Butto reflete: “Se eu concordasse com isso, negaria minha condição”.
“Eu me formei em instituições no estado venezuelano. Dediquei toda a minha vida profissional ao desenvolvimento do meu país. Nunca fui preguiçoso, nunca pesquisei esses recursos”.
“E seria negar a condição dos milhões de venezuelanos que alinharam nossos esforços e nosso trabalho com o desenvolvimento nacional”.
Mondolfi Gudat ressalta: “Não compartilho essa visão da maldição do petróleo (…), porque acho que se o petróleo fez alguma coisa, deveria dar um significado absolutamente inesperado à dinâmica venezuelana e melhorar não apenas as condições materiais da sociedade, mas também o desempenho dos agentes de poder. exceto os núcleos dominantes “.
dependência
Para Ecarri, Uslar Pietri, em seu editorial, queria alertar o país para não se tornar dependente das receitas do petróleo, usar esses recursos e investi-los em outras áreas da economia.
“É um alerta no contexto do nascimento de um país de petróleo que mais tarde se tornaria o primeiro exportador de petróleo do mundo, com produção atingindo quase 4 milhões de barris por dia”, ressalta.
Embora o presidente da Fundação Casa Arturo, Uslar Pietri, reconheça que as principais obras de infraestrutura foram realizadas graças às receitas do petróleo, houve um efeito colateral:
“Infelizmente, o que foi feito com a indústria do petróleo foi o imenso crescimento do estado pela força e tornou toda a sociedade venezuelana dependente dele, e não o contrário.”
E, segundo Ecarra, isso é algo que Uslar Pietri previu ao longo dos anos:
“Enquanto em seu editorial de 1936, ele apostou em dar força ao estado porque estava muito fraco, depois de 1958 ele alertou que o estado não deve crescer tanto e que não devemos depender absolutamente dele”.
“O que Uslar propôs com ‘óleo de sementeira’ era usar sua renda para construir uma economia sólida, com níveis sociais e econômicos apropriados e educação como bandeira principal”.
Pessimismo profundo
Segundo Ecarri, a idéia de “semear” seria uma constante nos pensamentos e trabalhos de Uslar Pietri ao longo das décadas.
E o pessimismo também o acompanharia, como observado na grande “Entrevista com Arthur Uslar Pietri: Um Ajuste do Cuento” do ensaísta, poeta e historiador venezuelano Rafael Arráiz Lucca.

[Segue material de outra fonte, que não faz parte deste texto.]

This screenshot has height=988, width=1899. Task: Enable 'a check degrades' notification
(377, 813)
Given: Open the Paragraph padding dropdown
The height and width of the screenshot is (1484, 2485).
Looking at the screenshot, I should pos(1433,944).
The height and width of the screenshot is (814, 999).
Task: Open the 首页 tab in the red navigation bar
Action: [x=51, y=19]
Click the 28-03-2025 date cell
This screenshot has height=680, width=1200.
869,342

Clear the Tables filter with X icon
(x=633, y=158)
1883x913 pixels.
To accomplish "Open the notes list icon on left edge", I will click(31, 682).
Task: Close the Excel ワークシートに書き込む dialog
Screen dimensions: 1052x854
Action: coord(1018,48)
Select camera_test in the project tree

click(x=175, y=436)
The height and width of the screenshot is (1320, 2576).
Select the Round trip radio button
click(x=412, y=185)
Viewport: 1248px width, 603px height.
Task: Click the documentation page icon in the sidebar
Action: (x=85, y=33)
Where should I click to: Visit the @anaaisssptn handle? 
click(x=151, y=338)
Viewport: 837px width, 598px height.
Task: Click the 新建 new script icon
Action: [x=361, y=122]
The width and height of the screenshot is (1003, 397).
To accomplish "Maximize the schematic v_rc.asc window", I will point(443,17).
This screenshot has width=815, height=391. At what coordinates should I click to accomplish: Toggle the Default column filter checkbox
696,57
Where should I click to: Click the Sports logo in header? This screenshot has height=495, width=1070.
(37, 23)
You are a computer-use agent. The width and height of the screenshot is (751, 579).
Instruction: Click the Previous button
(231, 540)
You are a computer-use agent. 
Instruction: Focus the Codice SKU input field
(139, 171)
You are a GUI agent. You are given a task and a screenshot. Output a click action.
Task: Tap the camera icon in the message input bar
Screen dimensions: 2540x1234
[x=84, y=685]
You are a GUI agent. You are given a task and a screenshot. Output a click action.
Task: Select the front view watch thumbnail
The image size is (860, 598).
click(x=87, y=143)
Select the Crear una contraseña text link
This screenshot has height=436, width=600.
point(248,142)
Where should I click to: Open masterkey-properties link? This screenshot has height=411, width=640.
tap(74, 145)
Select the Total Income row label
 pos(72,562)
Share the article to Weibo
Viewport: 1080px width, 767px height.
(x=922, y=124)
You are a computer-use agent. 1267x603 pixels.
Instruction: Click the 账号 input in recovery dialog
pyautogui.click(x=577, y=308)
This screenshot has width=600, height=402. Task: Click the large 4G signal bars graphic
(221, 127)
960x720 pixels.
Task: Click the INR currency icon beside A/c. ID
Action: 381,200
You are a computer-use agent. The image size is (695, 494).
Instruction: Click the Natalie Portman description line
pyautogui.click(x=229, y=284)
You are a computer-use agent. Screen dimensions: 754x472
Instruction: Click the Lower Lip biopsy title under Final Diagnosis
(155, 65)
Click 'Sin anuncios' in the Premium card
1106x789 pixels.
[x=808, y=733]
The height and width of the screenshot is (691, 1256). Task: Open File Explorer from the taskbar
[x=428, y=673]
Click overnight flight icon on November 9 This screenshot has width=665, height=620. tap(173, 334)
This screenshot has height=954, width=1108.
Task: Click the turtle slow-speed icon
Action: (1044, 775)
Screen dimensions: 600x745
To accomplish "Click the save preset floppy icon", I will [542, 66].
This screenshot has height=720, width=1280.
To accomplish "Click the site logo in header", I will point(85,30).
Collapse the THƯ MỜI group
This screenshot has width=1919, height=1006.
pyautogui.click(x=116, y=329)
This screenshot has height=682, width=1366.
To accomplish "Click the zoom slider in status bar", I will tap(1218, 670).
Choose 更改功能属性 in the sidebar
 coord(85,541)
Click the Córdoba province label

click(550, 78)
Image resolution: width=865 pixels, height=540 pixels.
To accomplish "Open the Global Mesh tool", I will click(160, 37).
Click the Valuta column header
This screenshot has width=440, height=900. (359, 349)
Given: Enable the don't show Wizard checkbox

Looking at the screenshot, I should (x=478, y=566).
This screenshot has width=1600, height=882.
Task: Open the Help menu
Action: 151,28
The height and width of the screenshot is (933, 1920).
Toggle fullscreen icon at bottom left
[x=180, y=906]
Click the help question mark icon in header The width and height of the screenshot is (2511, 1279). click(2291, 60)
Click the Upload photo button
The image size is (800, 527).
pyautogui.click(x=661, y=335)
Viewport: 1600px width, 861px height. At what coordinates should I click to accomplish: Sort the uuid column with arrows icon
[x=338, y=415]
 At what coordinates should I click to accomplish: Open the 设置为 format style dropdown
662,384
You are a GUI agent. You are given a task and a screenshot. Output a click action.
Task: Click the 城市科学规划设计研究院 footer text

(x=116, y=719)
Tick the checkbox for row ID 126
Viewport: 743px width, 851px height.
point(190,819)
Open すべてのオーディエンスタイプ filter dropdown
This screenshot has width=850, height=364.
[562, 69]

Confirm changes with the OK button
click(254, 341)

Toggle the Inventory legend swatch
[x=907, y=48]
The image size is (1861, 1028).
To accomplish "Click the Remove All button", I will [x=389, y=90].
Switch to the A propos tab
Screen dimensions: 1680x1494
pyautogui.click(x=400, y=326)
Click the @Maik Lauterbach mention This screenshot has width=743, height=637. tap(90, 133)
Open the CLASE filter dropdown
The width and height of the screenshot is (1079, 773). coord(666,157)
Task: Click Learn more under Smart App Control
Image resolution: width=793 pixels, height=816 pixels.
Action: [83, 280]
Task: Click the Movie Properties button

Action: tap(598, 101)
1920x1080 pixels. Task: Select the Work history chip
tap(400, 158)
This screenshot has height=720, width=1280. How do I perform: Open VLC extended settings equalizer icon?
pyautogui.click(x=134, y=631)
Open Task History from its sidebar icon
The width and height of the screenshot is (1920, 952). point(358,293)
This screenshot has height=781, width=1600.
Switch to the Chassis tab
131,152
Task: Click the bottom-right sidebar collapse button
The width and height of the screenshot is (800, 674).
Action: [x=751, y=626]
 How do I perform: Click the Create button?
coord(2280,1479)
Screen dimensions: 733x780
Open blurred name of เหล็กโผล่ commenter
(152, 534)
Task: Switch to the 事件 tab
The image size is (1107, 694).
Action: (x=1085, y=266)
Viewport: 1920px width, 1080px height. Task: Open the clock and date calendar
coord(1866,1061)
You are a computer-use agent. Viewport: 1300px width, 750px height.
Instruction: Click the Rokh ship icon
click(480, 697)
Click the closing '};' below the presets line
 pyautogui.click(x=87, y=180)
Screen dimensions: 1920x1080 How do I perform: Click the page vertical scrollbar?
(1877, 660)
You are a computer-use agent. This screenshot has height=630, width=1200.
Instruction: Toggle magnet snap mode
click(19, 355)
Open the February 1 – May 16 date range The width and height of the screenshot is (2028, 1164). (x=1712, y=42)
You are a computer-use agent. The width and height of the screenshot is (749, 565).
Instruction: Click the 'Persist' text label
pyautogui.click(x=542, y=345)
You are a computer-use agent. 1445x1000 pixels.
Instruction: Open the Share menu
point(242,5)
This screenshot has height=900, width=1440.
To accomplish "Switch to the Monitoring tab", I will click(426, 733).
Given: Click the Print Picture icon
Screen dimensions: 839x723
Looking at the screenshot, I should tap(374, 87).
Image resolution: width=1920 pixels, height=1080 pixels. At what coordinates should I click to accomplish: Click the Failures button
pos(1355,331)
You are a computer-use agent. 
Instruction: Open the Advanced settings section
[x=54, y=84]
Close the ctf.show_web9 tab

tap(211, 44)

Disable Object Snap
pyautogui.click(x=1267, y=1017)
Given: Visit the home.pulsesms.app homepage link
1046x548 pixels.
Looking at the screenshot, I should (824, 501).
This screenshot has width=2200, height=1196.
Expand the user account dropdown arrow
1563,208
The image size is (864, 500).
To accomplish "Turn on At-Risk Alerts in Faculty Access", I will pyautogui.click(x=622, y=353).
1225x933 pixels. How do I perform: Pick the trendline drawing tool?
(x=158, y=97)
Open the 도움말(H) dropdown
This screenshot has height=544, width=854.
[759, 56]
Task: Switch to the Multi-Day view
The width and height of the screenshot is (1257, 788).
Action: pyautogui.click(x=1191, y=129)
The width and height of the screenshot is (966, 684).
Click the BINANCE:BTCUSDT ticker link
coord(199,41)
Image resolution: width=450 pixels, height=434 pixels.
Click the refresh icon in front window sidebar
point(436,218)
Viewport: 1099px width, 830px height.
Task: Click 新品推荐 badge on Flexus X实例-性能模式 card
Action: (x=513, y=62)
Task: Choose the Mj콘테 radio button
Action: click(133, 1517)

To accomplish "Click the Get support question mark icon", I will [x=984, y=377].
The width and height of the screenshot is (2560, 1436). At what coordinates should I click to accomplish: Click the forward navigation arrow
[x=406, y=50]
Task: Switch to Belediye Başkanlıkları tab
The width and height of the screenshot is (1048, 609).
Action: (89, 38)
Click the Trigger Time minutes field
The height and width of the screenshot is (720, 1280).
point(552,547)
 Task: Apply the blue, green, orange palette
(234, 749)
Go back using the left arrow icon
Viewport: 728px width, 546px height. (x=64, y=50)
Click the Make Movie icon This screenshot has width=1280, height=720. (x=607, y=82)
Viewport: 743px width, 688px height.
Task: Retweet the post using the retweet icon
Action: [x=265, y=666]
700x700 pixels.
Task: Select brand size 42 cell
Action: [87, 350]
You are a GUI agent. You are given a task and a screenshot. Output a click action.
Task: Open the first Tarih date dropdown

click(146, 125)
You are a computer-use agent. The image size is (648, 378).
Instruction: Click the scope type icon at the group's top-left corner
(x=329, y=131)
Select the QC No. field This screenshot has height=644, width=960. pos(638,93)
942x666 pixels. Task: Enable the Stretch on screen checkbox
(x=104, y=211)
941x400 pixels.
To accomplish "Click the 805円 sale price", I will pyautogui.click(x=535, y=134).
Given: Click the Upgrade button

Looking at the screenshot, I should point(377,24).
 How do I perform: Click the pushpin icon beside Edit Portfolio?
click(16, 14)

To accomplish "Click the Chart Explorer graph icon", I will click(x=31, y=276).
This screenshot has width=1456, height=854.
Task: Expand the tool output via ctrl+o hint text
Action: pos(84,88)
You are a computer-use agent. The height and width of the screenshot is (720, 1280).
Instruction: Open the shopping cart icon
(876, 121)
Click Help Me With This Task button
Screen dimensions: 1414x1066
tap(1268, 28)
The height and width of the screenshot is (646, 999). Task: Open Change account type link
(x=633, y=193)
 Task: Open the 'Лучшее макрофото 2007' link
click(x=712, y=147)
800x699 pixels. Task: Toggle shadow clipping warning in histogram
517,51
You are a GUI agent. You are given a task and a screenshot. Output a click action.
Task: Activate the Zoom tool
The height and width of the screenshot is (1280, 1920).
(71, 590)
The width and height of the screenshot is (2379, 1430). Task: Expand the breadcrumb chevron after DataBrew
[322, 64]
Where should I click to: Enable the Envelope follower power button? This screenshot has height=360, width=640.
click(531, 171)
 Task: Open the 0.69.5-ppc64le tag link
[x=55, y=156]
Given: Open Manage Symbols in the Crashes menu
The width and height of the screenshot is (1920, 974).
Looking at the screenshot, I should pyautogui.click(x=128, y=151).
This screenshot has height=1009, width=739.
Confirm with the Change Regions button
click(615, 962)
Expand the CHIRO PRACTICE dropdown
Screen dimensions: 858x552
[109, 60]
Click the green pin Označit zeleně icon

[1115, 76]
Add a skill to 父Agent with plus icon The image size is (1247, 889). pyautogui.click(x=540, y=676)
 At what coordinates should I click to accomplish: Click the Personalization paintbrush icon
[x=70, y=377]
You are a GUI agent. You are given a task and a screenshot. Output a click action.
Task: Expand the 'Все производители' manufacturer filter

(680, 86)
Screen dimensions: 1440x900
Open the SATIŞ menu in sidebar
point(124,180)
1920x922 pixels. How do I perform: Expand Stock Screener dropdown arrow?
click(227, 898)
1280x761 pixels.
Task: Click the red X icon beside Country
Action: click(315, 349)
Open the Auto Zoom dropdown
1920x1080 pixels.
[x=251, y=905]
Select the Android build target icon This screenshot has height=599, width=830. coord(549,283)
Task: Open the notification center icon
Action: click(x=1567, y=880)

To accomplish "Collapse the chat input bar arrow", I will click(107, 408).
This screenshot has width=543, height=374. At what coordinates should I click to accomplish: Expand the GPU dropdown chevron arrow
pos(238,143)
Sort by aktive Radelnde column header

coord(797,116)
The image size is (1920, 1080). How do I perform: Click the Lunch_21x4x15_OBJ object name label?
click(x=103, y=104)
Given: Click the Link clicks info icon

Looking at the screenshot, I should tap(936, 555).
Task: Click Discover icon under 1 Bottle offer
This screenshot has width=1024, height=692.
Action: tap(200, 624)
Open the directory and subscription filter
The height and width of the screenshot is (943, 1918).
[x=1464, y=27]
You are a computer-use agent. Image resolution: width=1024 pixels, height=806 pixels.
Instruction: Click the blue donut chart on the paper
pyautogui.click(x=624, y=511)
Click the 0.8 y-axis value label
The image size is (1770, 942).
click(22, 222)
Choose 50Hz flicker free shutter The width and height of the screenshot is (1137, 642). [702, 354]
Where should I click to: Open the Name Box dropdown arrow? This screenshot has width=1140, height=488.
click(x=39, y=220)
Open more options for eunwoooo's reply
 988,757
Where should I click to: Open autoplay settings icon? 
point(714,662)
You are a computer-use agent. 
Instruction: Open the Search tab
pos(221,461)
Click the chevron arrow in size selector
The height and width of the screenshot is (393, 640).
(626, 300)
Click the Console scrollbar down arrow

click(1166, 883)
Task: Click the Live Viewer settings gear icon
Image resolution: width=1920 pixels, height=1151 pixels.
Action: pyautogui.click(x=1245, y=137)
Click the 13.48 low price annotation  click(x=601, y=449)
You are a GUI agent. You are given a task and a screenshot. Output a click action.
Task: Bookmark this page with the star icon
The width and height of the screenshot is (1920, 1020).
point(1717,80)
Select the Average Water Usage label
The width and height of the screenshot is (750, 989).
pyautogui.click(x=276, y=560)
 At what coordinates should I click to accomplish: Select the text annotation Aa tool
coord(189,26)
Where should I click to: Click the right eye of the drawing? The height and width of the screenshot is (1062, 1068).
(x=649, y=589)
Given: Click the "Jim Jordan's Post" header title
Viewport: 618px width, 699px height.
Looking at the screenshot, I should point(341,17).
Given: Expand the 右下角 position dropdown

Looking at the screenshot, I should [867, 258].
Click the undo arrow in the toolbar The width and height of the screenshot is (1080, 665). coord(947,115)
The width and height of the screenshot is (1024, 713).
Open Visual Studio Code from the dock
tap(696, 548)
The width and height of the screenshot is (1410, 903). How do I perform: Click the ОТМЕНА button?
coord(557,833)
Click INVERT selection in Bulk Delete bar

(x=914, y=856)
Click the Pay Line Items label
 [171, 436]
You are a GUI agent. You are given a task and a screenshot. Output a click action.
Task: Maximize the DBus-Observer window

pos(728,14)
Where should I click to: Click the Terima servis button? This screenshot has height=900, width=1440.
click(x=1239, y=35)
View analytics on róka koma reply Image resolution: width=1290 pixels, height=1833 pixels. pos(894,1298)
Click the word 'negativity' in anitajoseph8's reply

A entrevista, publicada no Shoppers 2019, evoca uma série de encontros que o autor teve com Uslar Pietri durante os anos 2000 e 2001.
Aos 94 anos, o intelectual era implacável em relação à Venezuela:
“(…) Tornou-se um país subsidiado, um país de rentistas, o que é horrível ser um rentista estatal. A Venezuela é um país que não vive de seu trabalho, vive de receitas do petróleo, administradas pelo estado, que caíram no estado como um presente do céu , e a Venezuela não conseguiu fazer o que disse há 60 anos e me cansei de repetir sem que ninguém prestasse atenção em mim: precisamos semear óleo “.
E ele insistiu que nenhum país da América Latina “foi inundado de repente com uma riqueza gigantesca, o equivalente a seis ou sete planos Marshall”, citando o plano dos EUA de ajudar a Europa a se reconstruir após a Segunda Guerra Mundial.
“Estou muito chateado com o que está acontecendo neste país. É um momento muito ruim, muito perigoso. Há muito dinheiro, muito dinheiro e não há diretrizes”, disse Lucca a Arraiz.
“Eu não tenho esperança.”
“Você precisa ver como seria esse país com essa montanha de recursos, se o governo tivesse um pouco de bom senso”.